Monday, June 18, 2007

Green China?

Great story about the market working to help clean up the aftermath of China’s incredibly fast growth, which has caused, as it once did in our country, vast environmental pollution.

The great advantage China has is the access to technology developed in our country, much in California’s Silicon Valley.


ECONOMY VS. ENVIRONMENT — DAY 2 OF 2
China: A clean-tech gold rush? Valley sees big market
By John Boudreau
Mercury News
Article Launched: 06/18/2007 01:29:56 AM PDT


ZHANGJIAGANG - Sam Huang has found a new land of opportunity for Silicon Valley - in the shadow of a giant smoke stack in the Yangtze River Delta.
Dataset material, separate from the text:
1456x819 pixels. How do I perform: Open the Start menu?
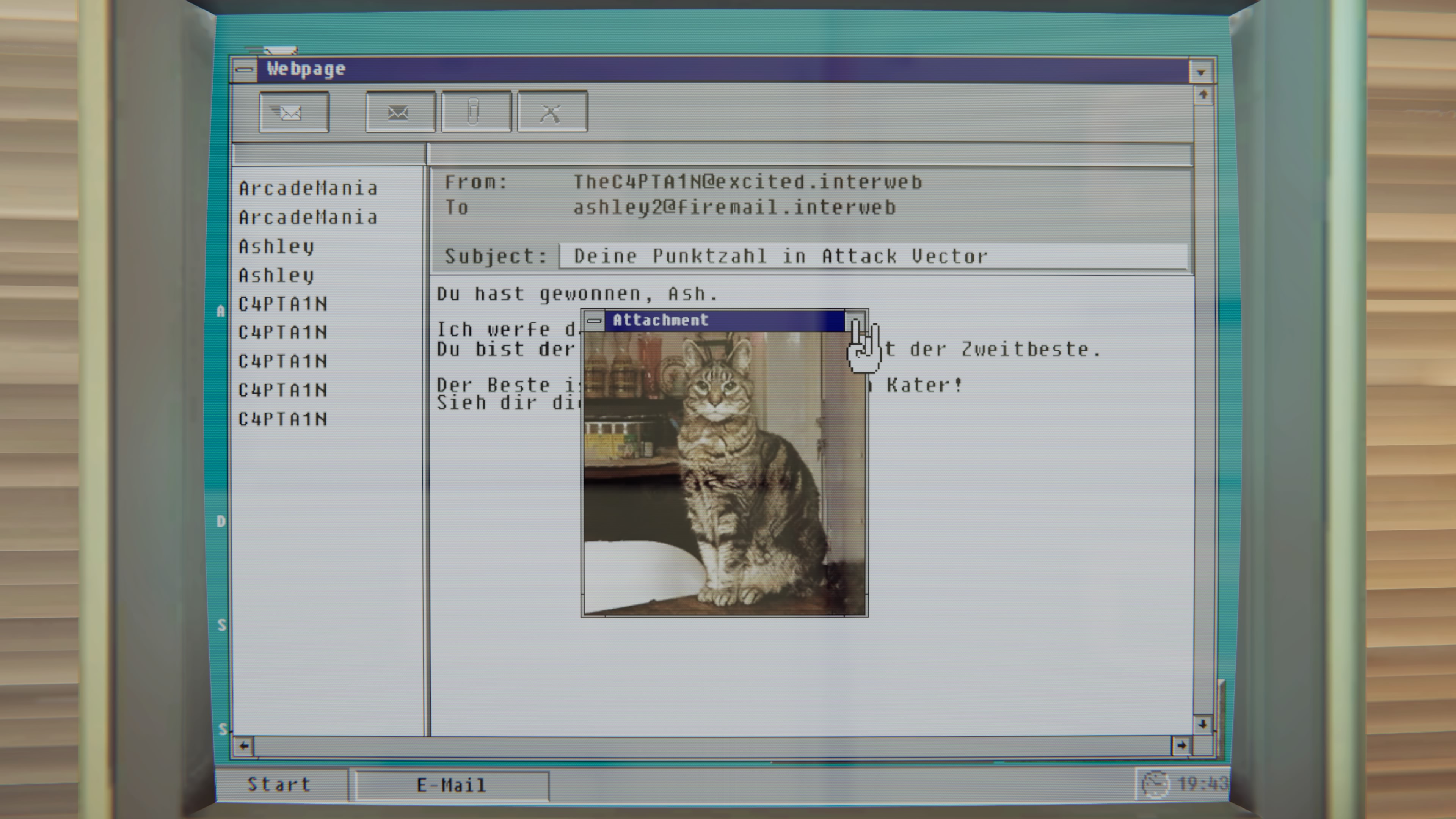pos(279,784)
Dressed in a black designer suit, with a Treo attached to his ear, the executive with San Jose-based Echelon, whose smart-building technology is usually associated with gleaming high-rises, paid a recent visit to a new client: China's third-largest steel mill. The plant is trying to go green by using Echelon's products to reduce the energy consumed to forge steel and iron to feed China's around-the-clock construction craze.

Less energy used means fewer tons of coal burned to produce electricity. At the Jiangsu Shagang Group, a vast complex located 100 miles west of Shanghai, that saving could be as much as 65,000 tons a year. It is a tiny step for cleaner technology - and clean air - in a nation that is building coal-fired power plants at an assembly-line speed of one a week.

Silicon Valley companies, which first looked to China to manufacture PCs and iPods, now see potential profit in its environmental meltdown.

They see opportunities to sell a vast range of clean-tech products and services. Those include water filtration systems; green building technologies that reduce energy use; processes to convert waste into biofuels; better wind turbines; solar power technology; "smart" street lights; and even software for energy companies to help manage operations more efficiently.

"Every market is big in China," Huang said.

`Next 24 months': Clean tech expects flood of funding

Gary Rieschel, a veteran valley venture capitalist who relocated to Shanghai, sees a "tidal swell" of interest in the China energy and clean-tech market from abroad. "The wave will occur some time in the next 24 months," he predicted. "Silicon Valley has a huge play here."

Already, venture capitalists are increasing their clean-tech bets in China, from $7 million in 2004 to $222 million last year, according to VentureOne and Ernst & Young. In that same period, venture funding for clean-tech deals in the United States soared from $522 million to $884 million.

Chinese government officials and environmentalists say the only hope to head off environmental catastrophe is through the kind of technology Silicon Valley offers. China's air, water and land are so polluted that environmental hazards kill hundreds of thousands of its people each year. And China's pollution problems are spilling over onto other countries. Dirty air traced back to China can be found in California's skies, and could become a major source of pollution.

Cleaning up China's environment "will require good technological assistance and sheer political commitment," said Hal Harvey, environment program director at the William and Flora Hewlett Foundation in Menlo Park, which funds projects in China.